What you will do: Copy out the lines of the listing below verbatim, everything from the line containing "will click(117, 44)." down to the end of the listing.
#### Data provided
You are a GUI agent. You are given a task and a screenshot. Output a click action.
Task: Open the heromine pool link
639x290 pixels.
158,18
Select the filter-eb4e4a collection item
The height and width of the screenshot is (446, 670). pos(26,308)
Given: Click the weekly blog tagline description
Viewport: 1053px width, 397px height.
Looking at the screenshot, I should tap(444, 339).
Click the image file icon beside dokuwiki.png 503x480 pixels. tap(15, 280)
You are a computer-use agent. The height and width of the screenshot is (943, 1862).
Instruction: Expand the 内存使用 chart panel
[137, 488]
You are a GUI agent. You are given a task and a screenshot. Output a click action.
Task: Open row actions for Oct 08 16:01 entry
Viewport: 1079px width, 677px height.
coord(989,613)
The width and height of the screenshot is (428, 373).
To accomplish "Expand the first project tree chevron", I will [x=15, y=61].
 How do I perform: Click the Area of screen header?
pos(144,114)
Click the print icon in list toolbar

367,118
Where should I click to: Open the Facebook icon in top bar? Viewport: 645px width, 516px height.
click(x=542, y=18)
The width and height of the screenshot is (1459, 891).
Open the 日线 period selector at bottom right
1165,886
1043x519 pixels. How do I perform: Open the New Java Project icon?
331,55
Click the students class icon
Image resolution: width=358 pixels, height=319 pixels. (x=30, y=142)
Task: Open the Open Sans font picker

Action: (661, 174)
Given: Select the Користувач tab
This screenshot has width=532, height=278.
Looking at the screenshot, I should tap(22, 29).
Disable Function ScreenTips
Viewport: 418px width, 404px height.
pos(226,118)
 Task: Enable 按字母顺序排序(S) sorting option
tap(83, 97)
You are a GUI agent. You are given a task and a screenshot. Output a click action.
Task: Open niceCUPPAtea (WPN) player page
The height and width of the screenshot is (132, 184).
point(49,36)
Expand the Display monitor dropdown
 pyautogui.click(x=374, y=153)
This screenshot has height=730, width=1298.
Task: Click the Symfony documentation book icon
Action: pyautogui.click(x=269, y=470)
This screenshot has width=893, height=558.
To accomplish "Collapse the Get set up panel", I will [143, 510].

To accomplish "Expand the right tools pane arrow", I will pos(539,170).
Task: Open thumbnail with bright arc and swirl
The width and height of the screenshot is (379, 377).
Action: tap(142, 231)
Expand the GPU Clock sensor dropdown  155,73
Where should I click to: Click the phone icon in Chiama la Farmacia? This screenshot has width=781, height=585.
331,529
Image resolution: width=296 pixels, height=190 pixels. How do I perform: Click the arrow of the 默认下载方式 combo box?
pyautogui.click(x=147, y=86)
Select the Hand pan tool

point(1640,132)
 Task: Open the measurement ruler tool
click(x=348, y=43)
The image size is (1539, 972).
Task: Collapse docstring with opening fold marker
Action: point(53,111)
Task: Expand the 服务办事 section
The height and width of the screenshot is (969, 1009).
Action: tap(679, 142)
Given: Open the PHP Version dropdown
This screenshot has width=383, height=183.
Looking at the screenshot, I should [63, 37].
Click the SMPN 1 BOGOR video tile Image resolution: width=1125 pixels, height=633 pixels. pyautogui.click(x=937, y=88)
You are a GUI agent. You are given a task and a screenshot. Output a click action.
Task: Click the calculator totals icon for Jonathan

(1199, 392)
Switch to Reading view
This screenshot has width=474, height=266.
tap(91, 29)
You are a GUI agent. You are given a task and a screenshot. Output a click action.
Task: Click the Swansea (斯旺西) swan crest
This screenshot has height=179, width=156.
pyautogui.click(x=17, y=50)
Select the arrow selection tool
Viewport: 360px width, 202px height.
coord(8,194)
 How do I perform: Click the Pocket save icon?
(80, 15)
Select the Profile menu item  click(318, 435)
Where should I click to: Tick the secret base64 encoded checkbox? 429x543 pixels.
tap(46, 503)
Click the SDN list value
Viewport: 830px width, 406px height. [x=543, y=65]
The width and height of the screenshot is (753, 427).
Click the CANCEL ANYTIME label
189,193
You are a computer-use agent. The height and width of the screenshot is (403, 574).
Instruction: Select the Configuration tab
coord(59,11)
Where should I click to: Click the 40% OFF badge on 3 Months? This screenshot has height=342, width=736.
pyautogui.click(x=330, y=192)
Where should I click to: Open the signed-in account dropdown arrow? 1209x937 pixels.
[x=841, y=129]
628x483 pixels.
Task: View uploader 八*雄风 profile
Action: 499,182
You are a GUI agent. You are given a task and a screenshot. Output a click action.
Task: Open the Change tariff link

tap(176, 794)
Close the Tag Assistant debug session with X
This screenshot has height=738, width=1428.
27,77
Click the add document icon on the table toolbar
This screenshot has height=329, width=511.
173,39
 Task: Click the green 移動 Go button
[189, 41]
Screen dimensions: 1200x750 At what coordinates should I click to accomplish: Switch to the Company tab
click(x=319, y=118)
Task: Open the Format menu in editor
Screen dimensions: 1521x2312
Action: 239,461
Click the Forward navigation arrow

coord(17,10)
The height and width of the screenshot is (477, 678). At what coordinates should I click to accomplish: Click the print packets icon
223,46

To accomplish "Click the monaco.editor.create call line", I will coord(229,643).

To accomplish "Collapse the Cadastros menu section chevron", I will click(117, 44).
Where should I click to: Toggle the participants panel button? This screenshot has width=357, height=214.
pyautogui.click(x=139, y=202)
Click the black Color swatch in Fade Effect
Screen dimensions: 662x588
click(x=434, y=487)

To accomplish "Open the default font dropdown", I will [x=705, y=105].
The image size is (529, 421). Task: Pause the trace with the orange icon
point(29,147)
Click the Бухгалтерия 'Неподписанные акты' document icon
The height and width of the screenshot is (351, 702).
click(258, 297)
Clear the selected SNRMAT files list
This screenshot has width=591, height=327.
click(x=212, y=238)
########
Written response:
To accomplish "Collapse the Cadastros menu section chevron", I will click(117, 44).
Where should I click to: Toggle the participants panel button? This screenshot has width=357, height=214.
pyautogui.click(x=139, y=202)
Click the black Color swatch in Fade Effect
Screen dimensions: 662x588
click(x=434, y=487)

To accomplish "Open the default font dropdown", I will [x=705, y=105].
The image size is (529, 421). Task: Pause the trace with the orange icon
point(29,147)
Click the Бухгалтерия 'Неподписанные акты' document icon
The height and width of the screenshot is (351, 702).
click(258, 297)
Clear the selected SNRMAT files list
This screenshot has width=591, height=327.
click(x=212, y=238)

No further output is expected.